#### [About this exercise]
Pictures do not belong in the copy; transcribe everything else in the records exactly.

#### [Exercise data]
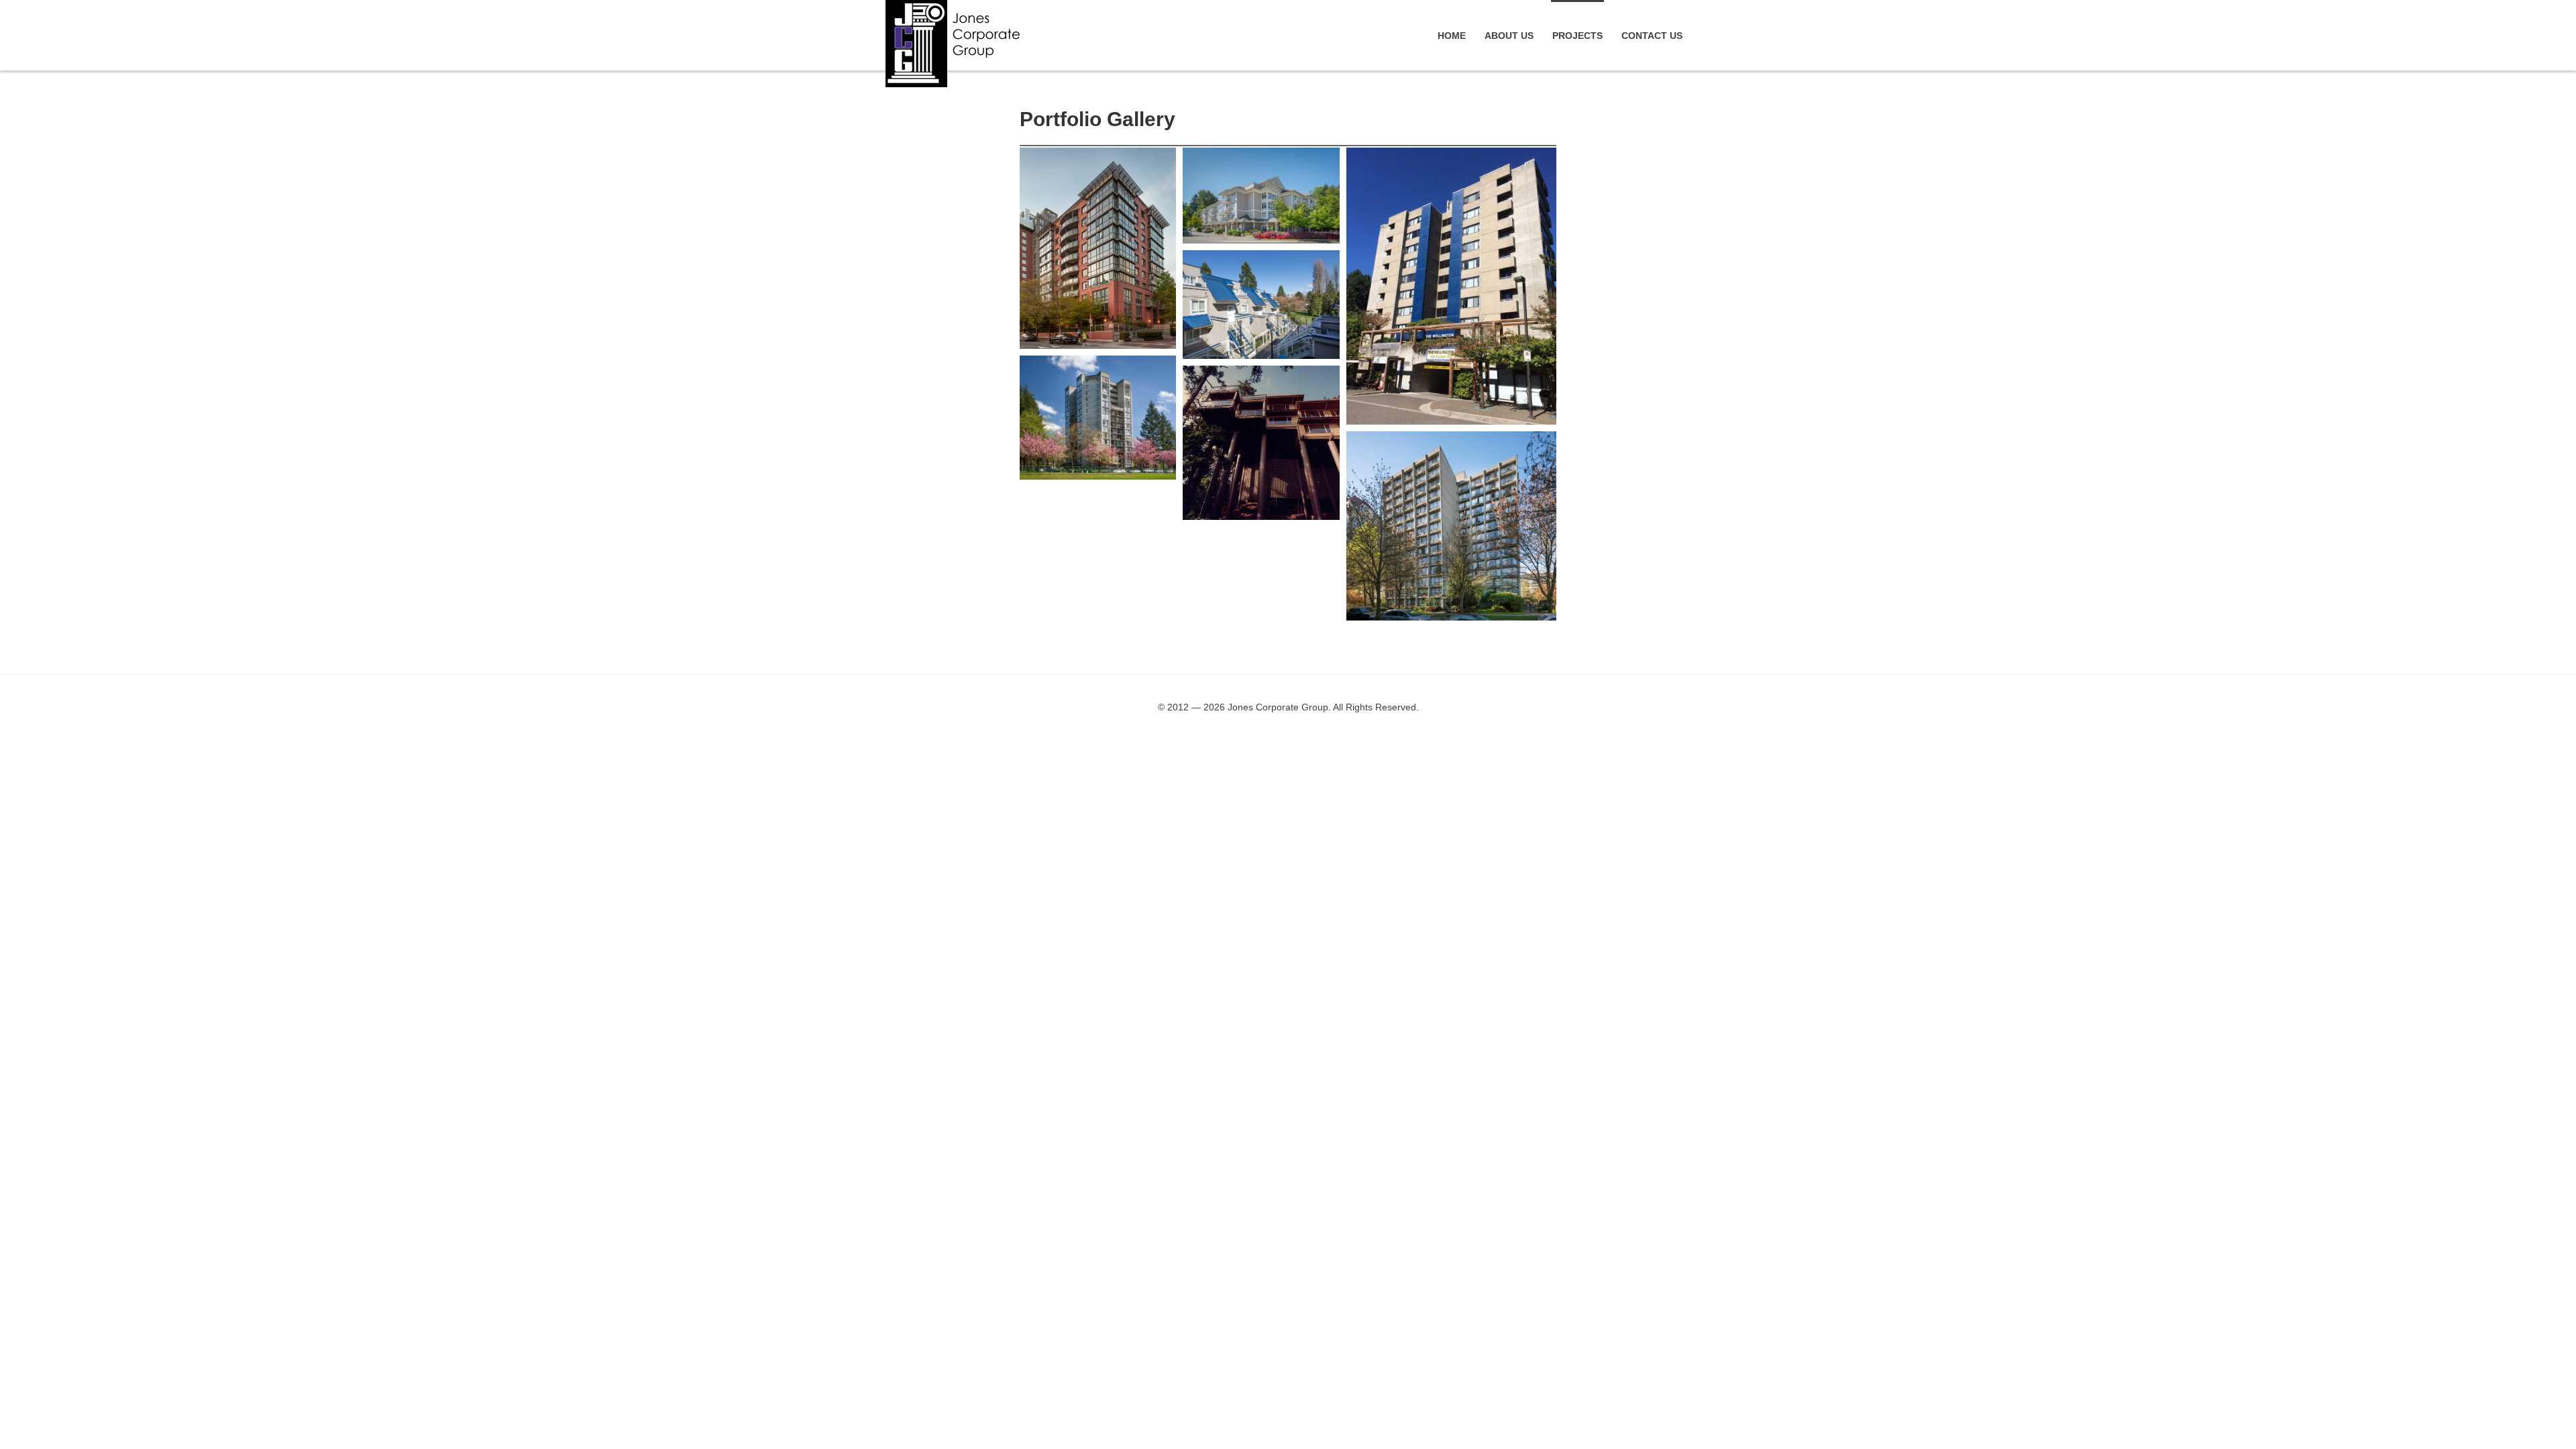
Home (1452, 35)
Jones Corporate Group (952, 43)
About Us (1509, 35)
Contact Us (1651, 35)
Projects (1577, 35)
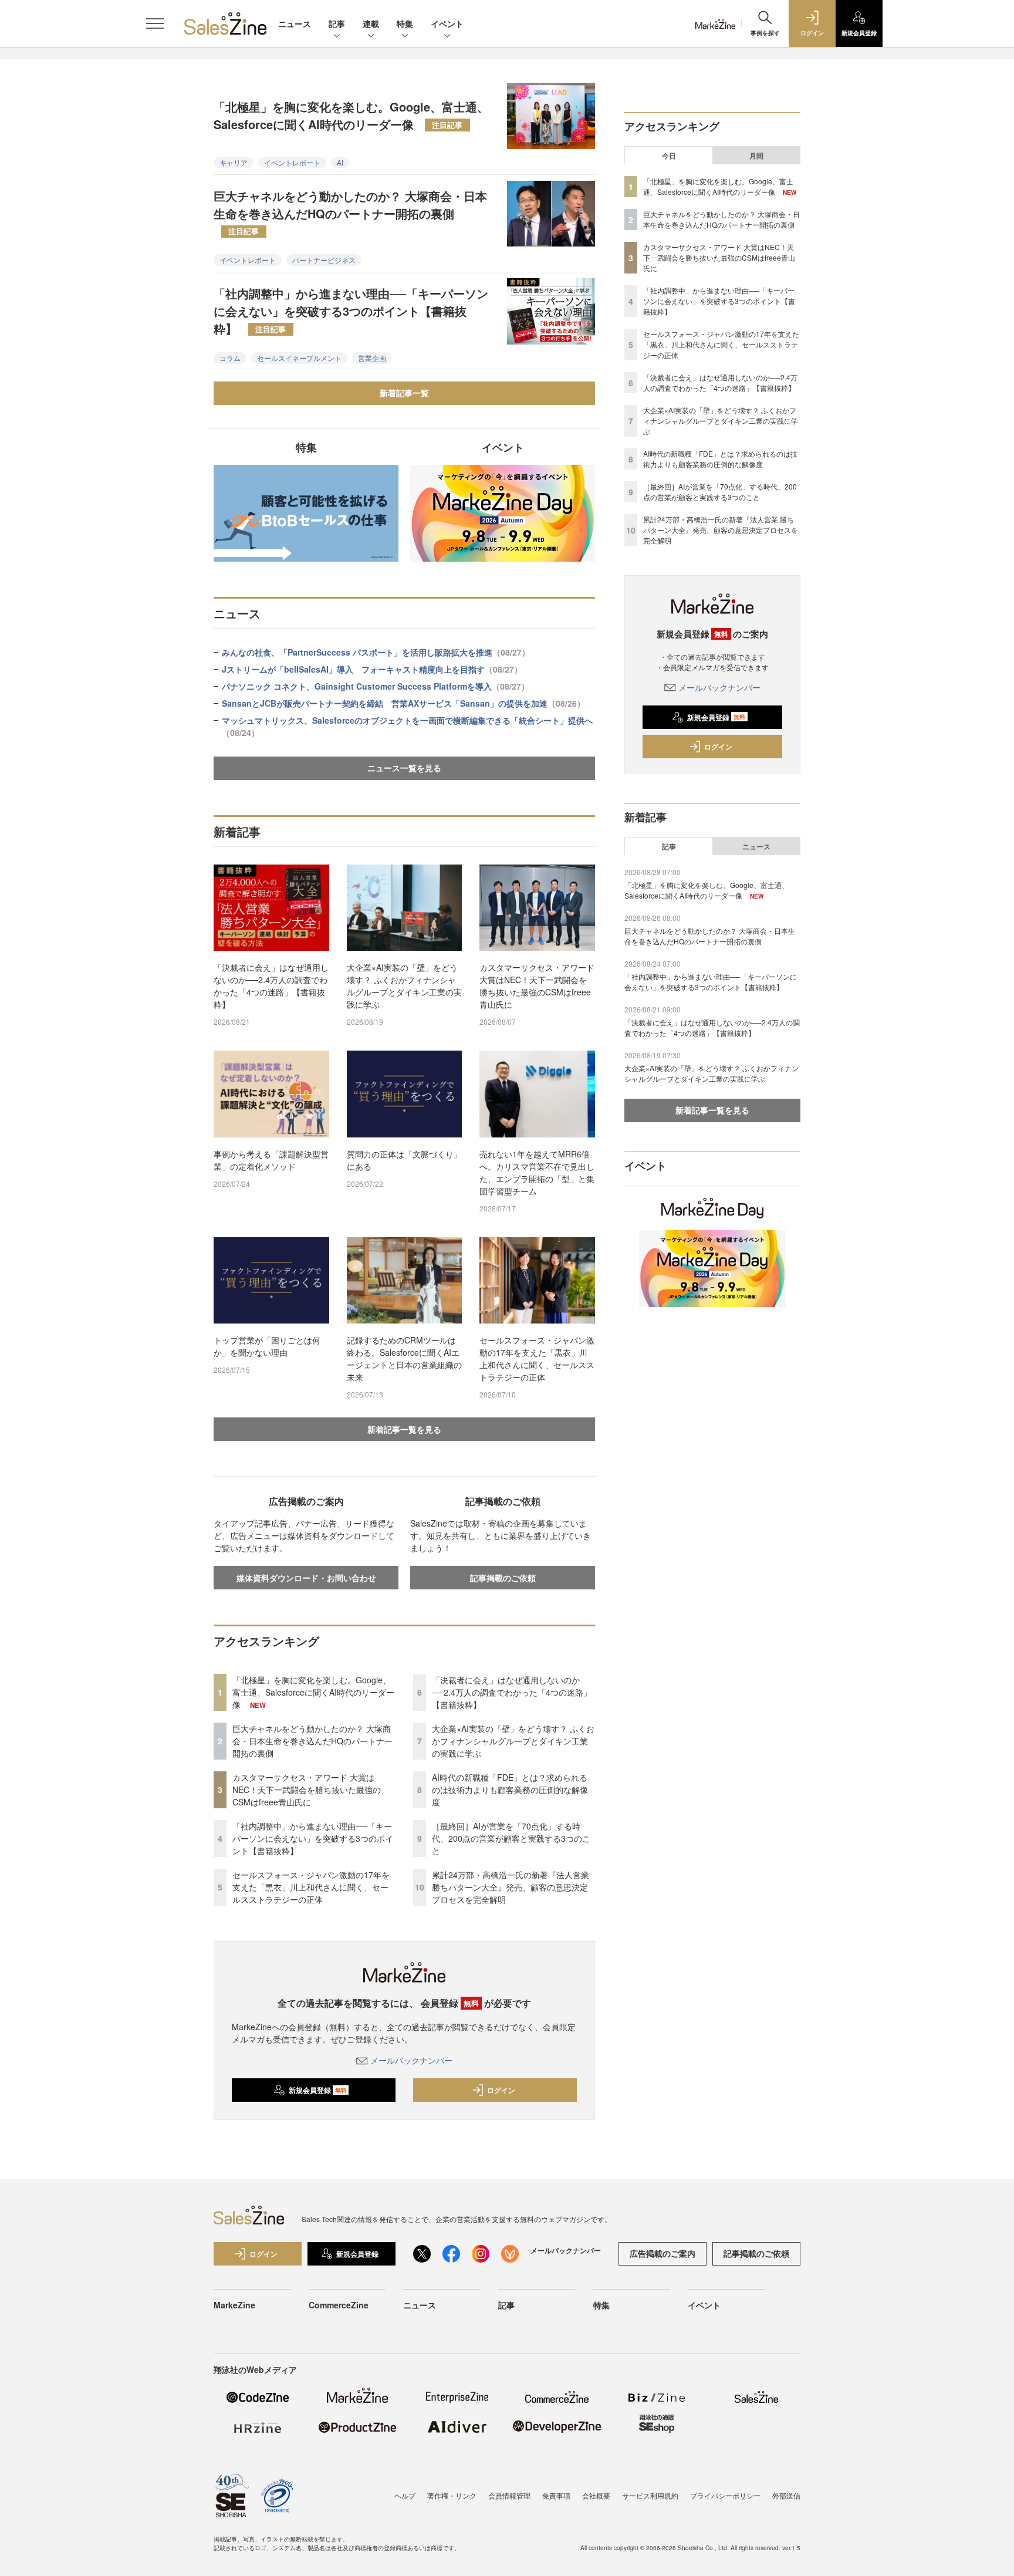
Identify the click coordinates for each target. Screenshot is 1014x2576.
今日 (669, 155)
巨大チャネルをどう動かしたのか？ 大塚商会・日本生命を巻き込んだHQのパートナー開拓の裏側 (350, 212)
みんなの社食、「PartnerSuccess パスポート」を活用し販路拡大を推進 (376, 652)
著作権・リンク (451, 2495)
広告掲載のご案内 (662, 2253)
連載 (371, 23)
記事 (337, 23)
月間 (756, 155)
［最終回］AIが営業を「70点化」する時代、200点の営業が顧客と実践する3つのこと (511, 1838)
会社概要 (596, 2495)
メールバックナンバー (411, 2060)
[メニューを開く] (154, 23)
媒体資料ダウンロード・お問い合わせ (306, 1578)
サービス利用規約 (650, 2495)
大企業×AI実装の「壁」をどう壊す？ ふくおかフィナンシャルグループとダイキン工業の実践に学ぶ (404, 985)
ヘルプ (404, 2495)
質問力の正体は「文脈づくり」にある (404, 1160)
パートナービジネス (324, 260)
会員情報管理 (509, 2495)
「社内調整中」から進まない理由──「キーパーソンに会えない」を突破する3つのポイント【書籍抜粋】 (351, 311)
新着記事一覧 (404, 393)
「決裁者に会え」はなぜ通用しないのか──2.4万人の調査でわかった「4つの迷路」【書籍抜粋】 (271, 985)
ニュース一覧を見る (404, 768)
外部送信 (786, 2495)
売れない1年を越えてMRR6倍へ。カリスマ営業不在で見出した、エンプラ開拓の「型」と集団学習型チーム (536, 1172)
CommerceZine (339, 2305)
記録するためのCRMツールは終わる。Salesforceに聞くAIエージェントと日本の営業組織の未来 (404, 1358)
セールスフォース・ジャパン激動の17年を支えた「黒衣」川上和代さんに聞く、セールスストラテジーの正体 (536, 1358)
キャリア (233, 162)
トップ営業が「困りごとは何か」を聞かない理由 (267, 1346)
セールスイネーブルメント (299, 358)
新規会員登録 (318, 2090)
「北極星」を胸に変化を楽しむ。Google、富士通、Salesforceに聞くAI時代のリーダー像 (351, 115)
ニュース (294, 23)
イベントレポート (292, 162)
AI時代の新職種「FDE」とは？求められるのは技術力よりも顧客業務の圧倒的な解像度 (510, 1789)
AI (340, 162)
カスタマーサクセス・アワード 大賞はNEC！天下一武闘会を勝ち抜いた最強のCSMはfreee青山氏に (536, 985)
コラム (230, 358)
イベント (447, 23)
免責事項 (556, 2495)
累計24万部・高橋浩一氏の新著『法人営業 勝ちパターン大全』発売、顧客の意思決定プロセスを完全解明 (510, 1887)
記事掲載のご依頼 (503, 1578)
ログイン (501, 2090)
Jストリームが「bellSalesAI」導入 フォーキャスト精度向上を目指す (372, 669)
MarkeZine (234, 2305)
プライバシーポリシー (725, 2495)
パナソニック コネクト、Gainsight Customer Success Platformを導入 (375, 686)
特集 (405, 23)
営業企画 (372, 358)
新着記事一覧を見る (404, 1429)
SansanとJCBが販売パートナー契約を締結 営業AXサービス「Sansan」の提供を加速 (403, 703)
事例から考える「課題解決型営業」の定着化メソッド (271, 1160)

#### [Output for this task]
Home (1452, 35)
Jones Corporate Group (952, 43)
About Us (1509, 35)
Contact Us (1651, 35)
Projects (1577, 35)
Identify the click coordinates for each target. Screenshot is 1014x2576.
今日 (669, 155)
巨大チャネルをどう動かしたのか？ 大塚商会・日本生命を巻き込んだHQのパートナー開拓の裏側 (350, 212)
みんなの社食、「PartnerSuccess パスポート」を活用し販路拡大を推進 (376, 652)
著作権・リンク (451, 2495)
広告掲載のご案内 (662, 2253)
連載 (371, 23)
記事 (337, 23)
月間 (756, 155)
［最終回］AIが営業を「70点化」する時代、200点の営業が顧客と実践する3つのこと (511, 1838)
会社概要 (596, 2495)
メールバックナンバー (411, 2060)
[メニューを開く] (154, 23)
媒体資料ダウンロード・お問い合わせ (306, 1578)
サービス利用規約 (650, 2495)
大企業×AI実装の「壁」をどう壊す？ ふくおかフィナンシャルグループとダイキン工業の実践に学ぶ (404, 985)
ヘルプ (404, 2495)
質問力の正体は「文脈づくり」にある (404, 1160)
パートナービジネス (324, 260)
会員情報管理 (509, 2495)
「社内調整中」から進まない理由──「キーパーソンに会えない」を突破する3つのポイント【書籍抜粋】 (351, 311)
新着記事一覧 (404, 393)
「決裁者に会え」はなぜ通用しないのか──2.4万人の調査でわかった「4つの迷路」【書籍抜粋】 (271, 985)
ニュース一覧を見る (404, 768)
外部送信 (786, 2495)
売れない1年を越えてMRR6倍へ。カリスマ営業不在で見出した、エンプラ開拓の「型」と集団学習型チーム (536, 1172)
CommerceZine (339, 2305)
記録するためのCRMツールは終わる。Salesforceに聞くAIエージェントと日本の営業組織の未来 (404, 1358)
セールスフォース・ジャパン激動の17年を支えた「黒衣」川上和代さんに聞く、セールスストラテジーの正体 (536, 1358)
キャリア (233, 162)
トップ営業が「困りごとは何か」を聞かない理由 (267, 1346)
セールスイネーブルメント (299, 358)
新規会員登録 (318, 2090)
「北極星」を胸に変化を楽しむ。Google、富士通、Salesforceに聞くAI時代のリーダー像 (351, 115)
ニュース (294, 23)
イベントレポート (292, 162)
AI時代の新職種「FDE」とは？求められるのは技術力よりも顧客業務の圧倒的な解像度 (510, 1789)
AI (340, 162)
カスタマーサクセス・アワード 大賞はNEC！天下一武闘会を勝ち抜いた最強のCSMはfreee青山氏に (536, 985)
コラム (230, 358)
イベント (447, 23)
免責事項 (556, 2495)
累計24万部・高橋浩一氏の新著『法人営業 勝ちパターン大全』発売、顧客の意思決定プロセスを完全解明 (510, 1887)
記事掲載のご依頼 (503, 1578)
ログイン (501, 2090)
Jストリームが「bellSalesAI」導入 フォーキャスト精度向上を目指す (372, 669)
MarkeZine (234, 2305)
プライバシーポリシー (725, 2495)
パナソニック コネクト、Gainsight Customer Success Platformを導入 (375, 686)
特集 (405, 23)
営業企画 (372, 358)
新着記事一覧を見る (404, 1429)
SansanとJCBが販売パートナー契約を締結 営業AXサービス「Sansan」の提供を加速 (403, 703)
事例から考える「課題解決型営業」の定着化メソッド (271, 1160)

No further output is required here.